# [EXERCISE INSTRUCTIONS]
Pictures stay out; everything else from the first line of the entries down through the line with "You are a computer-use agent." gets copied exactly.

------------------------------

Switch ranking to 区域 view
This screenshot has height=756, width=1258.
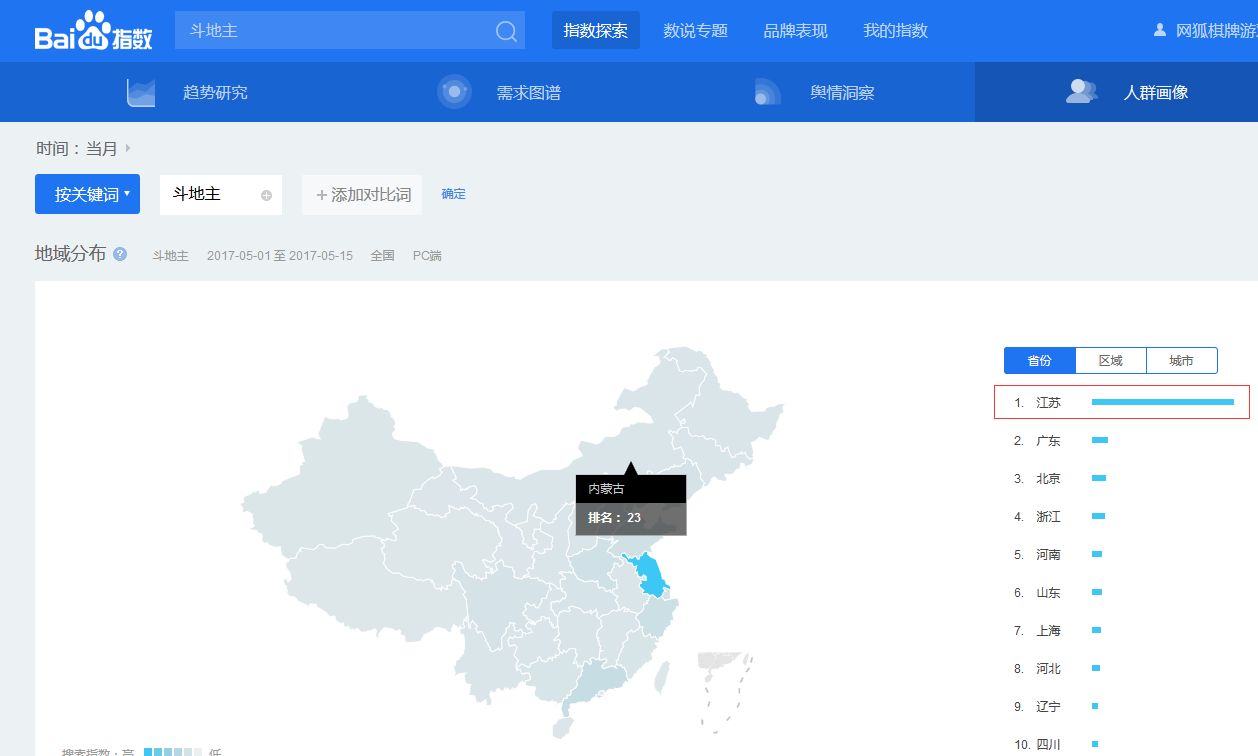coord(1110,361)
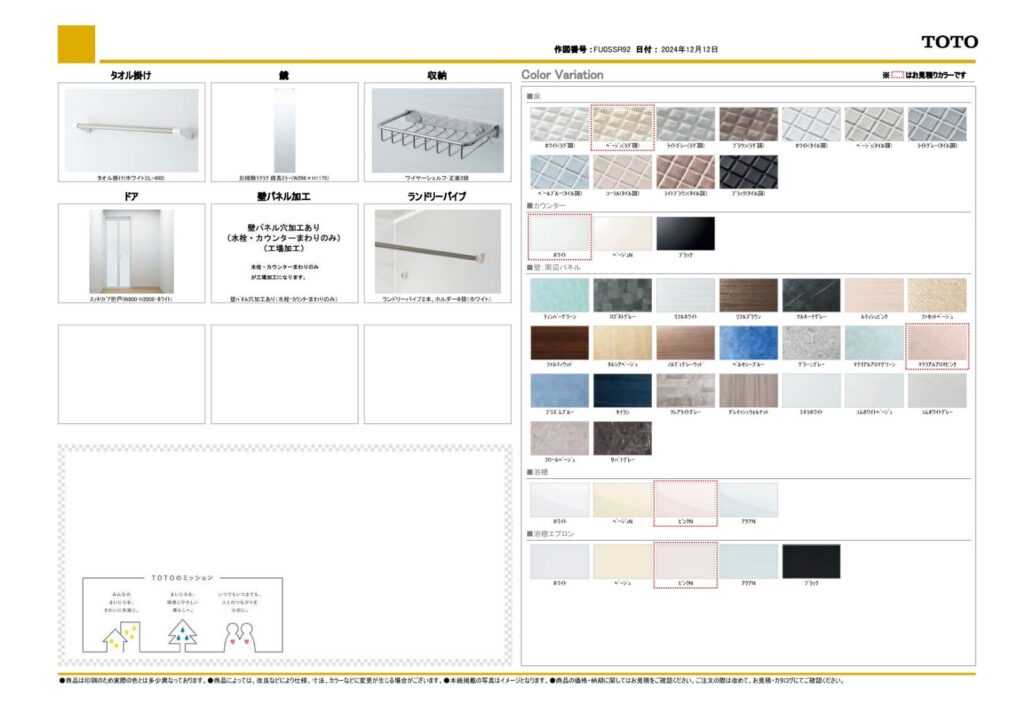Select the pink (ピンクN) bathtub color swatch
This screenshot has width=1024, height=709.
tap(685, 500)
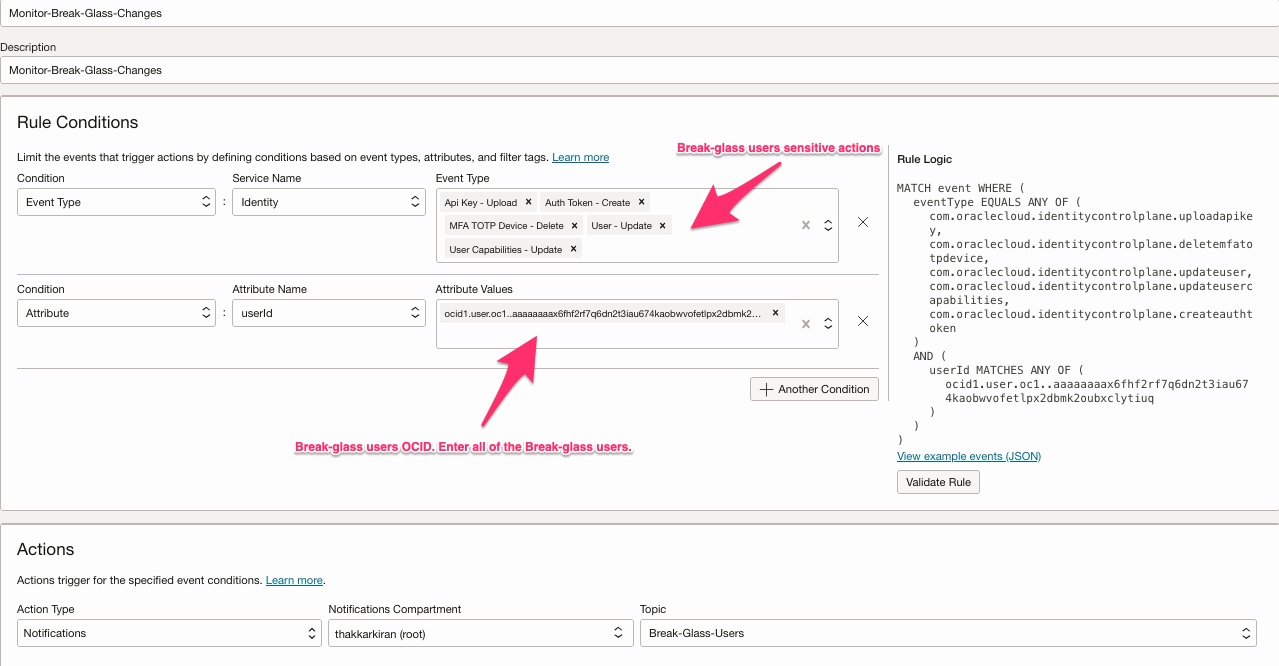Click the Another Condition button
1279x666 pixels.
coord(814,389)
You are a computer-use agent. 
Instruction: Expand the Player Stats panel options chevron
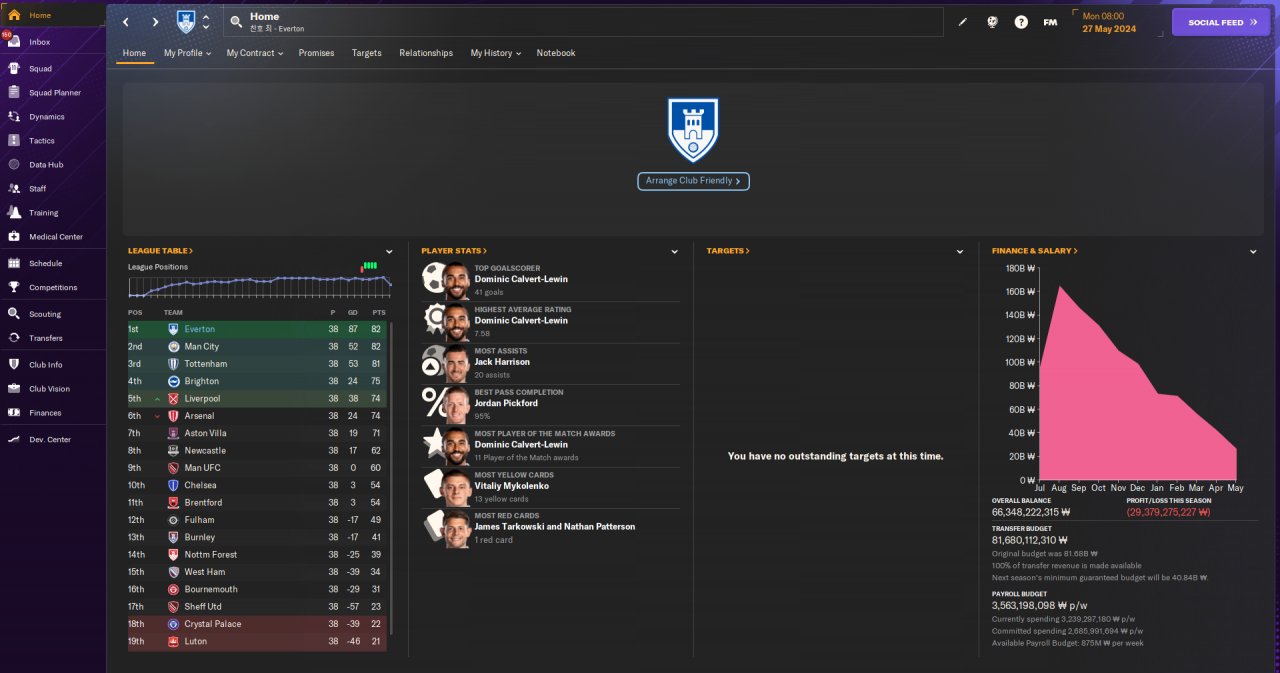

------------------------------

# [TASK RESULT]
Switch ranking to 区域 view
This screenshot has height=756, width=1258.
coord(1110,361)
Select the pink (ピンクN) bathtub color swatch
This screenshot has width=1024, height=709.
tap(685, 500)
Click the Another Condition button
1279x666 pixels.
coord(814,389)
You are a computer-use agent. 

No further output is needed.